I read with interest your editorial (21 February) regarding buy-to-let landlords and the injustice faced by renters who are excluded from the prosperity generated by rising property prices and who are funding the comfortable retirements of their landlords.
While the suggestion of extending the right-to-buy scheme to the private sector is, at first glance, interesting, sadly this will not assist those who will never be able to afford to purchase a property. How will an individual receiving the minimum wage be able to afford the deposit required by a mortgage lender? Given that the average mortgage is repaid over 25 years, anyone over the age of 40 is likely to be excluded.
All political parties have avoided the fact that there is a chronic shortage of social housing. The Thatcher administration’s prohibition of local authorities using funds gained from former council tenants who purchased their properties to build new council-owned homes was shortsighted and caused incalculable social harm.
The right to a permanent home is a basic human right and a cross-party issue. Will Boris Johnson and Keir Starmer be willing to accept, and promote, the fact that the only solution to the shortage is the largest programme of social housing construction since the end of the second world war?
Keeley-Jasmine Cavendish
London
• You put the shocking rise in house prices down to a lack of stock coming on to the market. How refreshing that you recognise that this is not due to a shortage of physical homes, but to the rich hoarding homes and to frenetic housebuilding drawing the eye of investors.

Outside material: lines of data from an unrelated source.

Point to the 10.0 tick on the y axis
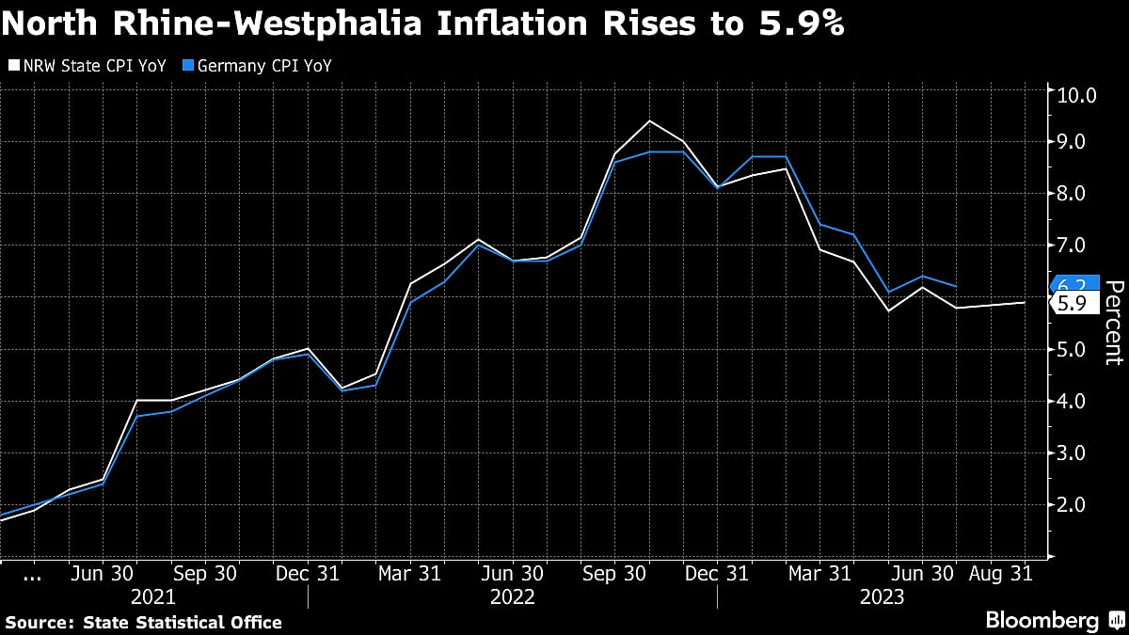pyautogui.click(x=1078, y=95)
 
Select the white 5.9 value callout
pyautogui.click(x=1073, y=303)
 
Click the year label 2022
pyautogui.click(x=512, y=596)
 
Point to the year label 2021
pyautogui.click(x=153, y=596)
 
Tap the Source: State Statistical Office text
pyautogui.click(x=143, y=622)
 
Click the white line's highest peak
pyautogui.click(x=649, y=120)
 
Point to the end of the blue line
pyautogui.click(x=957, y=286)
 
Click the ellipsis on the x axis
pyautogui.click(x=31, y=574)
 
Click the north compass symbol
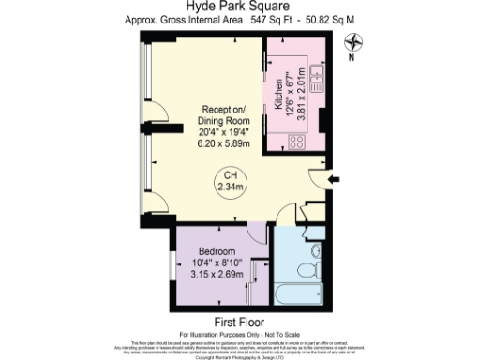352,41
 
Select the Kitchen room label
278,95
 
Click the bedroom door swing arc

Here in south Oxfordshire, the government forces us to build three times more homes than the number of households expected to form, that is, two newly empty dwellings for every one that becomes a home. This has turbocharged the market and prices. Concreting over our land loses us Oxford’s green belt and fragments the landscape. Land lost cannot be restored for nature and regenerative farming.

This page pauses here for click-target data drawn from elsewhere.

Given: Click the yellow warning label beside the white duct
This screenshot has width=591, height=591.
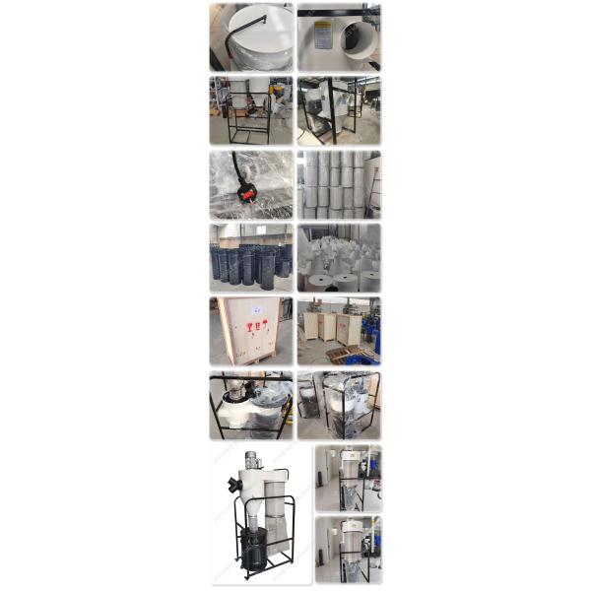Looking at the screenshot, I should tap(322, 35).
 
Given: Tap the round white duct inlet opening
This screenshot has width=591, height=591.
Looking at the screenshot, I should tap(353, 41).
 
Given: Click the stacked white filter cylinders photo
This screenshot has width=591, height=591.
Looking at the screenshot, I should tap(339, 184).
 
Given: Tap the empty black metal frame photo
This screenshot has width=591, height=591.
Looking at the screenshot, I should tap(250, 110).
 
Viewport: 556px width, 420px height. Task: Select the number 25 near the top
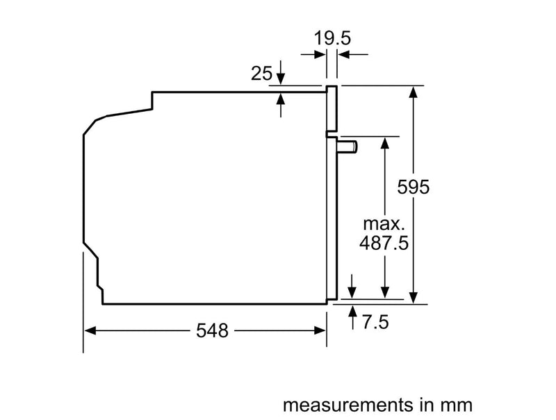click(x=261, y=73)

The Labour party’s intention to ban foreign ownership of new homes should be extended to all homes and further localised: you cannot buy a home in Oxfordshire (old or new) unless you are, or intend to become, a resident.
All homes should be sold for residential purposes only, slowly ending the problem of housing for investment. Some holiday businesses could be enabled by licensing premises for that purpose. This may sound draconian, but it is the only way we can bring down prices and house our people well. Limit the market, do not increase supply.
Dr Sue Roberts
District councillor, South Oxfordshire
• The housing shortage goes back to the Thatcher years and the privatisation of rentals. When she tried to make every tenant Conservative by pushing people to buy their council houses, she left a hole for councils, which she made sure could not be filled with the reductions on the amount that they could charge and the government subsidies that they could draw on. A lot of rough sleepers and plenty of tenants could surely be housed by local authorities – the biggest obstacle is the ideology of the present government.